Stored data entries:
- - - - -

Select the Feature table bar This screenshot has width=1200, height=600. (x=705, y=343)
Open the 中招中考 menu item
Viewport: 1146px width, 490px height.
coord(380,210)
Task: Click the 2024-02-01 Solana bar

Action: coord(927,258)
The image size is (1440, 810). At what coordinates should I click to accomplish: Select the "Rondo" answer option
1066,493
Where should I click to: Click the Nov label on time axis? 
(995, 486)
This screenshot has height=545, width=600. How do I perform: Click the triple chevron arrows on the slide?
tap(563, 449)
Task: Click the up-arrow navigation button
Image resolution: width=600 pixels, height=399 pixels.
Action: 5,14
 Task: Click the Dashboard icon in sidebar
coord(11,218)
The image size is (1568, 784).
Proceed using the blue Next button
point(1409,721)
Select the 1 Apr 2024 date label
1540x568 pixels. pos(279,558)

- - - - -

Instructions to follow
Starting at the line that holds "Where should I", set down each line exactly through the last line of the records above, and no others.

Answer to this problem
Where should I click to: Click the Nov label on time axis? 
(995, 486)
This screenshot has height=545, width=600. How do I perform: Click the triple chevron arrows on the slide?
tap(563, 449)
Task: Click the up-arrow navigation button
Image resolution: width=600 pixels, height=399 pixels.
Action: 5,14
 Task: Click the Dashboard icon in sidebar
coord(11,218)
The image size is (1568, 784).
Proceed using the blue Next button
point(1409,721)
Select the 1 Apr 2024 date label
1540x568 pixels. pos(279,558)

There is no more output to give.